__TASK REQUIREMENTS__
Recast the lines below, from the line containing "This screenshot has height=358, width=866." through the line containing "Click the 规划财务 breadcrumb link", as a Markdown table with the columns Row and Line. Number each row and leave out blank lines.

[START STORED DATA]

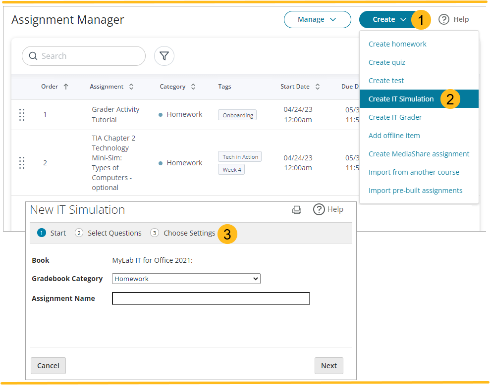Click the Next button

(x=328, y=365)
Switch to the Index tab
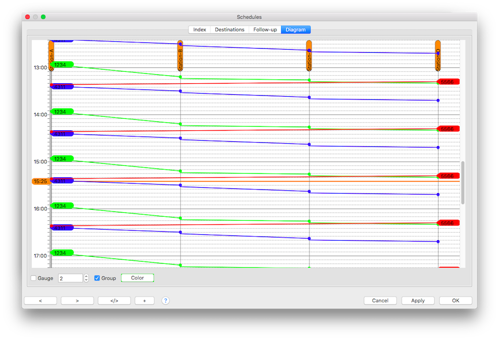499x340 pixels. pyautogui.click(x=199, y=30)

[END STORED DATA]
[START STORED DATA]

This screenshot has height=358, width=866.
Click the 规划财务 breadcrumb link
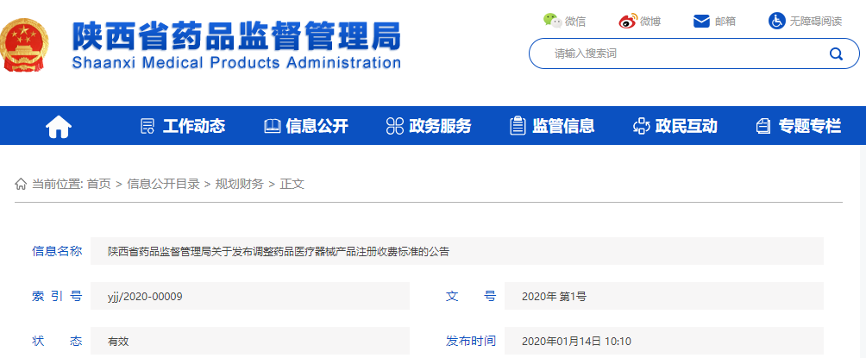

[END STORED DATA]
[START STORED DATA]

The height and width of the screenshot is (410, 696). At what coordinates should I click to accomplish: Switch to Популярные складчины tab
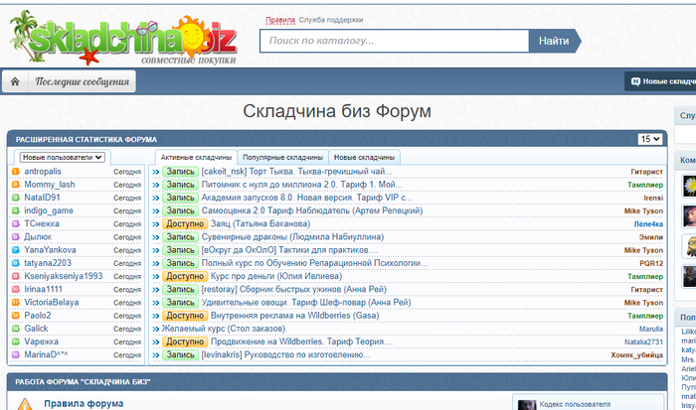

[END STORED DATA]

__EXPECTED OUTPUT__
| Row | Line |
|---|---|
| 1 | This screenshot has height=358, width=866. |
| 2 | Click the 规划财务 breadcrumb link |